## Positive eigenvalues implies positive definite

Can someone just tell me if this proof works? As a quick word of explanation since most of my posts will probably be like this - I'm studying math on my own and am without a professor or anyone else to check things over. It would be nice to think that I'd know when a proof doesn't work, but I know I miss things sometimes.

"Let $\displaystyle T$ be a self-adjoint linear operator on an n-dimensional vector space $\displaystyle V$, and let $\displaystyle A=[T]_\beta$, where $\displaystyle \beta$ is an orthonormal basis for $\displaystyle V$. Prove: $\displaystyle T$ is positive definite if and only if all of its eigenvalues are positive."

I know I got the forward direction, so here's the other direction.

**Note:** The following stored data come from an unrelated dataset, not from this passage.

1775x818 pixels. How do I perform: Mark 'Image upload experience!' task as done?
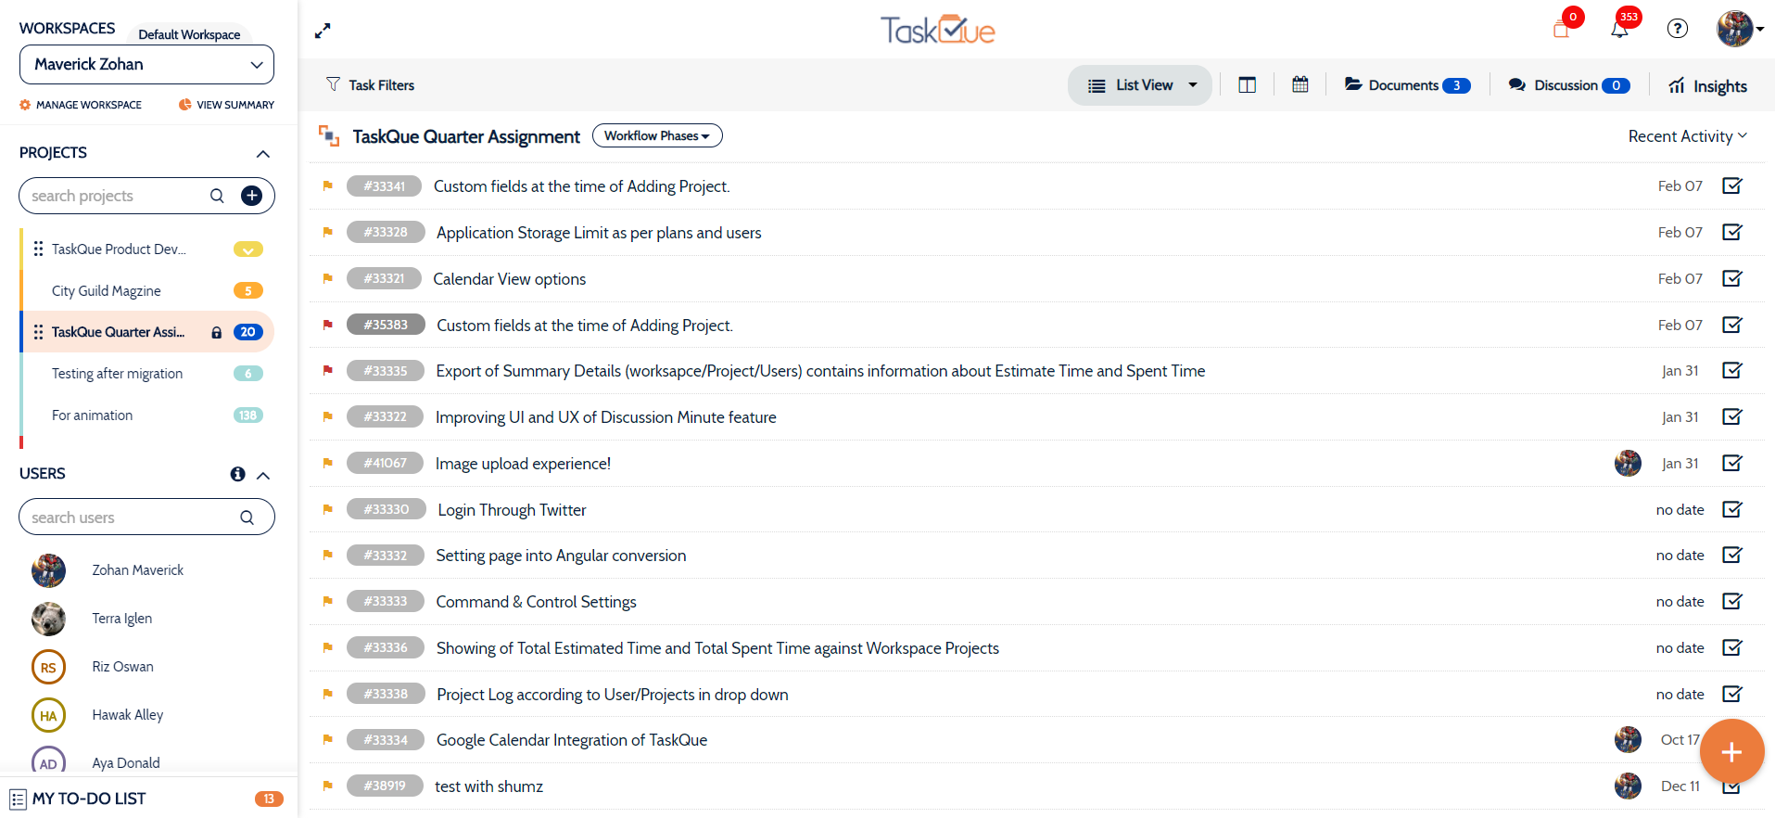pyautogui.click(x=1731, y=463)
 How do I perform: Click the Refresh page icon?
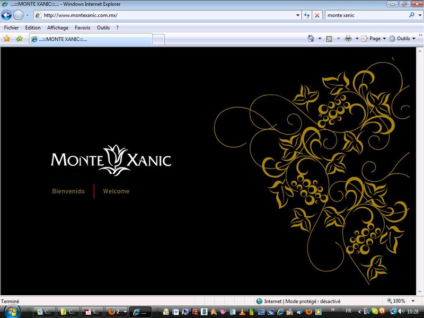pos(307,15)
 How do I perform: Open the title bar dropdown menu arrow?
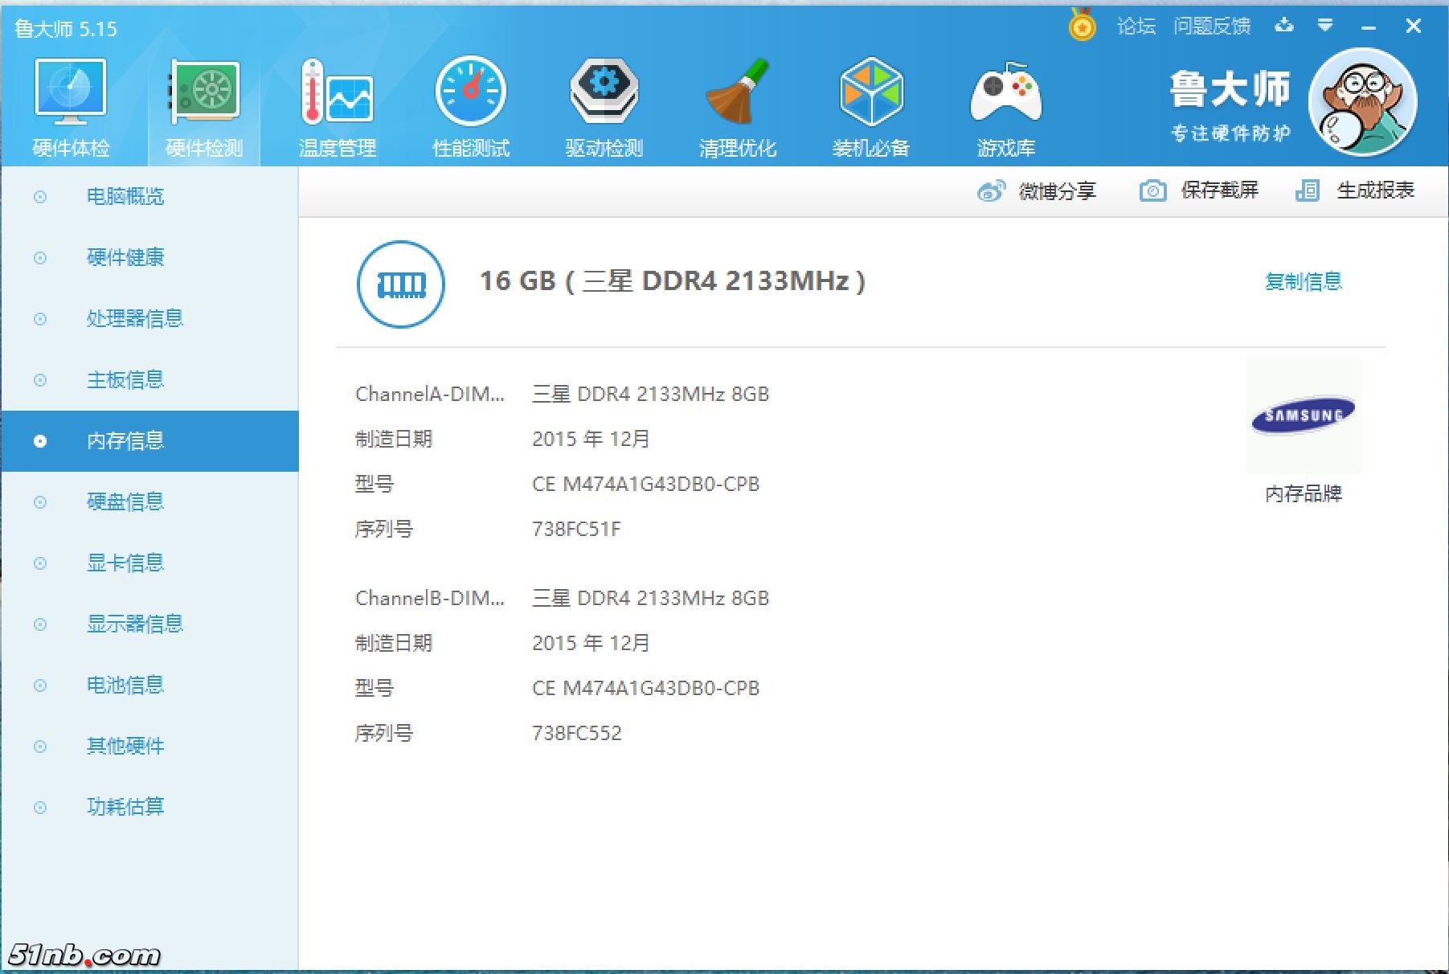(1325, 26)
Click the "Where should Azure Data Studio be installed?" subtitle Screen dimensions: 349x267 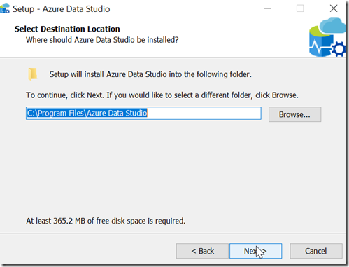pos(102,40)
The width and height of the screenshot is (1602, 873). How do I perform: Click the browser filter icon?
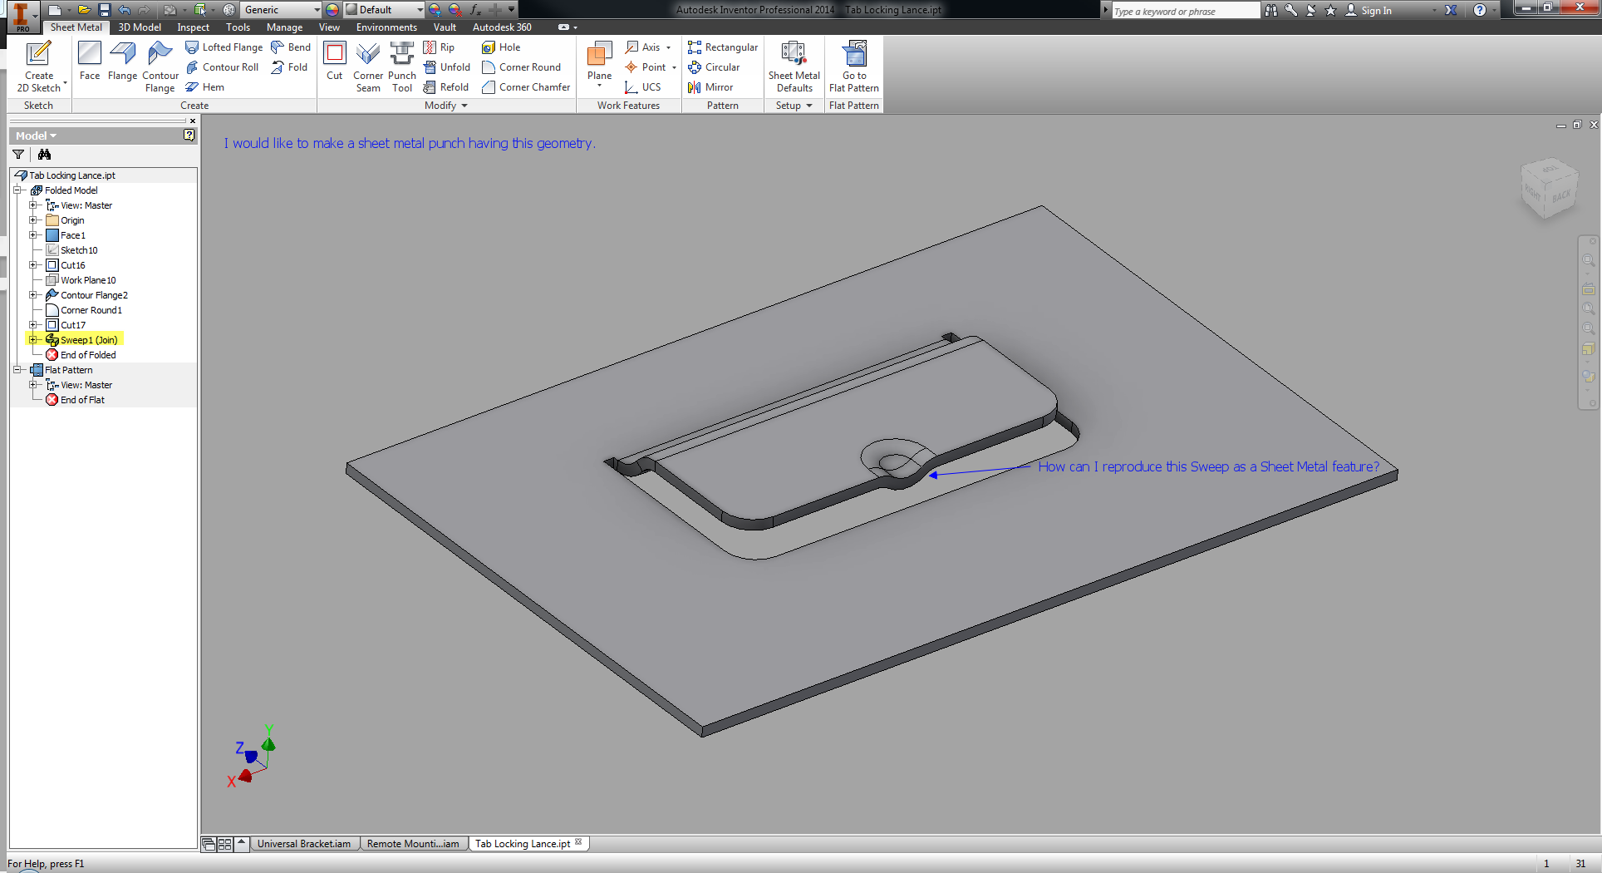pos(18,155)
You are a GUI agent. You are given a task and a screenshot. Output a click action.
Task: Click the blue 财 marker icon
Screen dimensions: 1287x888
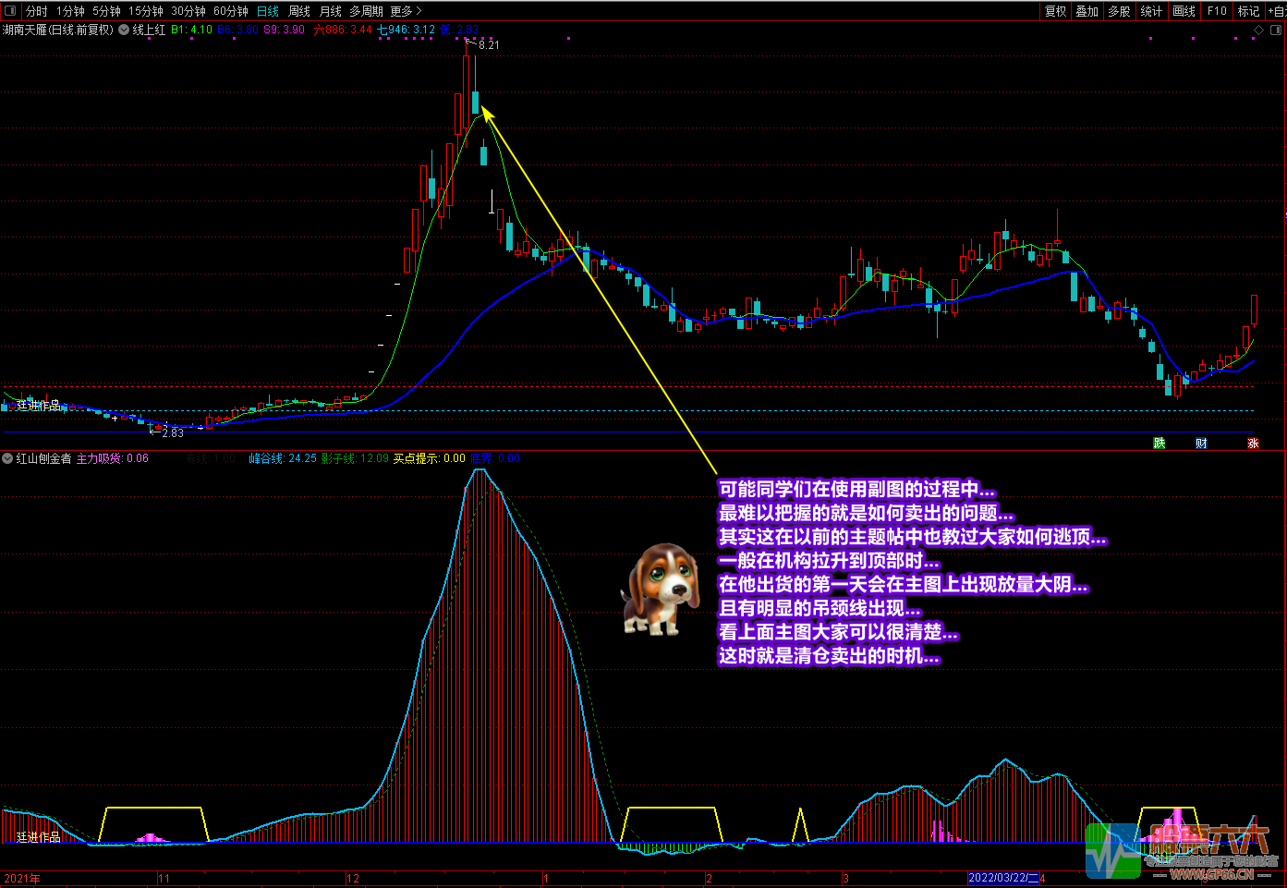(x=1201, y=444)
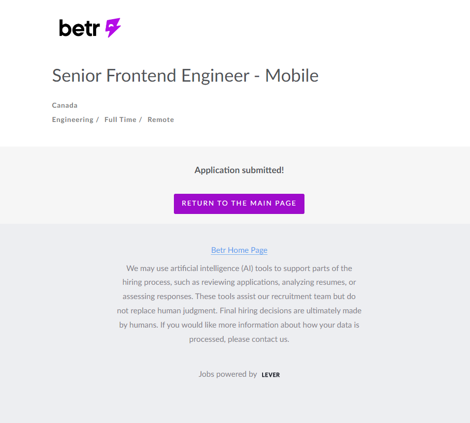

Since T is self-adjoint, there exists an orthonormal basis (call it $\displaystyle \beta$) for $\displaystyle V$ consisting of eigenvectors of $\displaystyle T$, which implies that $\displaystyle T$ is diagonalizable - that is, there exists an invertible matrix $\displaystyle P$ such that $\displaystyle D=P^{-1}[T]_\beta P$ is a diagonal matrix. In particular, the entries of $\displaystyle D$ are the eigenvalues of $\displaystyle T$. Letting $\displaystyle d_{ii}$ be the entries of $\displaystyle D$ and $\displaystyle x_i$the $\displaystyle i$-th component of $\displaystyle x$, we have $\displaystyle \displaystyle\sum_i d_{ii}x_i^2 > 0$, and so $\displaystyle \langle T(x), x \rangle > 0$ for all nonzero $\displaystyle x$ and $\displaystyle T$ is positive definite.